The action resulting in the entry of the judgment appealed from was commenced in the district court of Cascade county on July 6, 1925, whereupon summons was issued, as was also a writ of attachment. The writ was served by the sheriff of Liberty county by levying upon certain personal property of the defendant, and was duly returned and filed on July 15, 1925. The summons was also placed in the hands of the sheriff of Liberty county on the 7th day of July, and a return thereon made to the effect that he, the sheriff, was unable to find the defendant within his said county, but the summons with the return thereon was not filed with the clerk of the court of Cascade county until August 21, 1925, at which time counsel for plaintiff filed therein a demand for the issuance of an alias summons and his affidavit for publication thereof, in which he declared:
"That the defendant is a foreign corporation having no managing or business agent, cashier, secretary, or other officer within the state; that the defendant is an Oklahoma corporation, and that the principal place of business and post office address of said defendant is Tulsa, Oklahoma."
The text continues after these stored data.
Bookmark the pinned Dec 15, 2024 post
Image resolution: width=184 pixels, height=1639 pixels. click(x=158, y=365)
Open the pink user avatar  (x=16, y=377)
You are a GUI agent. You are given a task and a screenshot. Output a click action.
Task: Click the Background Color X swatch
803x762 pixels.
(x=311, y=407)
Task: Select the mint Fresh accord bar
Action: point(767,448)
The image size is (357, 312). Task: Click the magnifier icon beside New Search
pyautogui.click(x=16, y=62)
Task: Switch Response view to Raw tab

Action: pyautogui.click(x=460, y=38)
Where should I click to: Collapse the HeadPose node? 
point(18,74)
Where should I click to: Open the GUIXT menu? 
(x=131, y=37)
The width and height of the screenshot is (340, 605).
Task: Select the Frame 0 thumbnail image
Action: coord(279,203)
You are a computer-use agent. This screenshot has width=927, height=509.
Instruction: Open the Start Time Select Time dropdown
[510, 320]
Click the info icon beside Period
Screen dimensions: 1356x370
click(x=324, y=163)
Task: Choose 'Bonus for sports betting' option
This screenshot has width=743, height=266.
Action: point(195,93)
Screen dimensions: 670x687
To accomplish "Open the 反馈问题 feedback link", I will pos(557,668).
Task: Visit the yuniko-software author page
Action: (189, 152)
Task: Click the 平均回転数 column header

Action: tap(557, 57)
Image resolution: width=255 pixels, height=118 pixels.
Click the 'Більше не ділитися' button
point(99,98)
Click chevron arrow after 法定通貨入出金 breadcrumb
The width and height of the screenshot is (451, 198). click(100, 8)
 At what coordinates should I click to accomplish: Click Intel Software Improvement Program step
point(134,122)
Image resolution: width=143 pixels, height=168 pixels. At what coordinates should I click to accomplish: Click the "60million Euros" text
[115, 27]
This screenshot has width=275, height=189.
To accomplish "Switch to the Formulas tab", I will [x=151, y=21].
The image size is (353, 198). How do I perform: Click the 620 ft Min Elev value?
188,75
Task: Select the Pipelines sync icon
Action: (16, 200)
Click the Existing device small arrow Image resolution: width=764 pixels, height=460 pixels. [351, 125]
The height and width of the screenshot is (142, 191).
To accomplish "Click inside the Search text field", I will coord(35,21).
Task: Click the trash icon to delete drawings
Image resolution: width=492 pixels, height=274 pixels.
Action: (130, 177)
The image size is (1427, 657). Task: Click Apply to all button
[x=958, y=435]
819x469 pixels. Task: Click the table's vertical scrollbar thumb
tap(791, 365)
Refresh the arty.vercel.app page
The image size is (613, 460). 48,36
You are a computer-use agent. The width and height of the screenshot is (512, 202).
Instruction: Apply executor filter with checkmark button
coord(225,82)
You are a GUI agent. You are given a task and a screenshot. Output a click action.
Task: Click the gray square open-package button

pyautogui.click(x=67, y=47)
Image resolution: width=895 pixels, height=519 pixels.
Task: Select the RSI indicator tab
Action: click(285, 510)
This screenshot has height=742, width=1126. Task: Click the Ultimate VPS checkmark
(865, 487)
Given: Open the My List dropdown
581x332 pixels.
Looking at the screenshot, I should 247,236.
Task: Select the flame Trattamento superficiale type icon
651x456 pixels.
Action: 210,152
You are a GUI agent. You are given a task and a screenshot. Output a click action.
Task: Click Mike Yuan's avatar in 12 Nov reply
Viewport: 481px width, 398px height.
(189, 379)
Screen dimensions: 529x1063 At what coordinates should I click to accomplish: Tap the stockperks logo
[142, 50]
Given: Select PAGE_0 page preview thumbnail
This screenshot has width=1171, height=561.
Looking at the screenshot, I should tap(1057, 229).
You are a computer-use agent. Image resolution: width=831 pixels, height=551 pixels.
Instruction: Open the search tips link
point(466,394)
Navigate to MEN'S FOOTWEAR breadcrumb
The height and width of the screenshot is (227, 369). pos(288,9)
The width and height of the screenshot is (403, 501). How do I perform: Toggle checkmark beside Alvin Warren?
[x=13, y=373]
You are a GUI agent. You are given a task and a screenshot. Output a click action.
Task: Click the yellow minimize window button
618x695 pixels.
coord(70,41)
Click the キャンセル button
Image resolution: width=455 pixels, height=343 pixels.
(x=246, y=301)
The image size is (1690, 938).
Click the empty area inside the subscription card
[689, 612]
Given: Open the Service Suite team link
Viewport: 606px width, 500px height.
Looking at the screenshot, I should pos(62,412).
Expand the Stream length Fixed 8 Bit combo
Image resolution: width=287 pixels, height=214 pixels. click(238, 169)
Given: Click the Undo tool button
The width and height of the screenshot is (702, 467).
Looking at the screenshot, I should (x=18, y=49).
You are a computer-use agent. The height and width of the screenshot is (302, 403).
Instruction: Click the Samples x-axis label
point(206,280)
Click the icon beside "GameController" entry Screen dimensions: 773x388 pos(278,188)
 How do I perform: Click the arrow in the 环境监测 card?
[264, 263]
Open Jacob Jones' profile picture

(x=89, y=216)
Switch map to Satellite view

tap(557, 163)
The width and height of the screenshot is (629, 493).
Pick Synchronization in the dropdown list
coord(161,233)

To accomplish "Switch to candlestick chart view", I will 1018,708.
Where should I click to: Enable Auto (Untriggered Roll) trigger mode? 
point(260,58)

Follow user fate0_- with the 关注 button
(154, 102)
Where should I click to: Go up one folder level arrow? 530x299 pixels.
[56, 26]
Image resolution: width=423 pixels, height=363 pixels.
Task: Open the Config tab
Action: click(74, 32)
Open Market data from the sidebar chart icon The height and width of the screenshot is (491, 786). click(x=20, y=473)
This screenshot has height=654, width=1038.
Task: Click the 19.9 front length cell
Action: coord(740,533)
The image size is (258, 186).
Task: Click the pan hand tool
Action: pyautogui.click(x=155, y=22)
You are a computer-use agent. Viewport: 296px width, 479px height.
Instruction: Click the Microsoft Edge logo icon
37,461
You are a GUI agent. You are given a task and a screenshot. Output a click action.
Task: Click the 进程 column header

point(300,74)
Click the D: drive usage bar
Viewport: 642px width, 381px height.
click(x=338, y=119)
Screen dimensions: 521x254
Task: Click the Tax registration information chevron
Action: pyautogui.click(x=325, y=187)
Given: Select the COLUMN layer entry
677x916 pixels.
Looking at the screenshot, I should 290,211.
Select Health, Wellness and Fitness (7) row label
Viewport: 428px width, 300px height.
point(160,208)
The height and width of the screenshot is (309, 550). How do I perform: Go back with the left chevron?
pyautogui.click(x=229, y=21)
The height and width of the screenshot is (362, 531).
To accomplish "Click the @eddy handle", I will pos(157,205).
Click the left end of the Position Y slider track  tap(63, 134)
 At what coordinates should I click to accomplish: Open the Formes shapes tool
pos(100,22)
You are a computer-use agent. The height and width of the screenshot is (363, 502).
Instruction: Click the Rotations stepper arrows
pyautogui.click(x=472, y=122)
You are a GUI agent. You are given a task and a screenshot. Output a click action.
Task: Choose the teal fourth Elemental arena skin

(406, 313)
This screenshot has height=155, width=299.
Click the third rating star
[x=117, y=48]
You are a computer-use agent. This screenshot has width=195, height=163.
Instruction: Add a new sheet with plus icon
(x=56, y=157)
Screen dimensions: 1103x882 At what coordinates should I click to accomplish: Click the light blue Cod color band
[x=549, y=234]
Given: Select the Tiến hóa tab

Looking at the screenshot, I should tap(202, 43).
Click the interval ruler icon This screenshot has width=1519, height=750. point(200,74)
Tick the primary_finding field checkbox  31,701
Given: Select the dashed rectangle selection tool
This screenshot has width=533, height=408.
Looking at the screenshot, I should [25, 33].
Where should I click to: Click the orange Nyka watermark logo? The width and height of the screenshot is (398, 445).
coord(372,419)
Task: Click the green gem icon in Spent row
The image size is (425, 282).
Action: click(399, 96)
The clerk forthwith issued the alias summons, and made and entered an order for the publication of the summons in the "Great Falls Leader, a newspaper published at Great Falls, Montana. * * *" The alias summons was never published, for, in lieu thereof, counsel for plaintiff secured personal service upon the corporation of a copy of the summons and a copy of the complaint by the sheriff of Tulsa county, Oklahoma, who made return of his service by delivering and leaving such copies with the secretary of defendant company at Tulsa on the 25th day of August, 1925. The sheriff did not return the alias summons to the clerk of the court for filing, but evidently returned it to counsel for plaintiff, for, on the 8th day of September, 1925, the sheriff of Yellowstone county, Montana, made return upon this same alias summons that he duly served the same upon the the defendant company on that date by delivering and leaving a copy of the alias summons and copy of the complaint with one Sterling M. Wood, of Billings, as the designated agent of the company for the acceptance of process in the state of Montana. This sheriff also failed to return the summons to the clerk of the court for filing, and also evidently returned it to counsel for plaintiff, for the summons was not filed in the office of the clerk of the court until the 29th day of September, 1925, when counsel for plaintiff immediately caused the default of the defendant for nonappearance to be entered, and the summons, as filed that day, has attached to it the two certificates of service described.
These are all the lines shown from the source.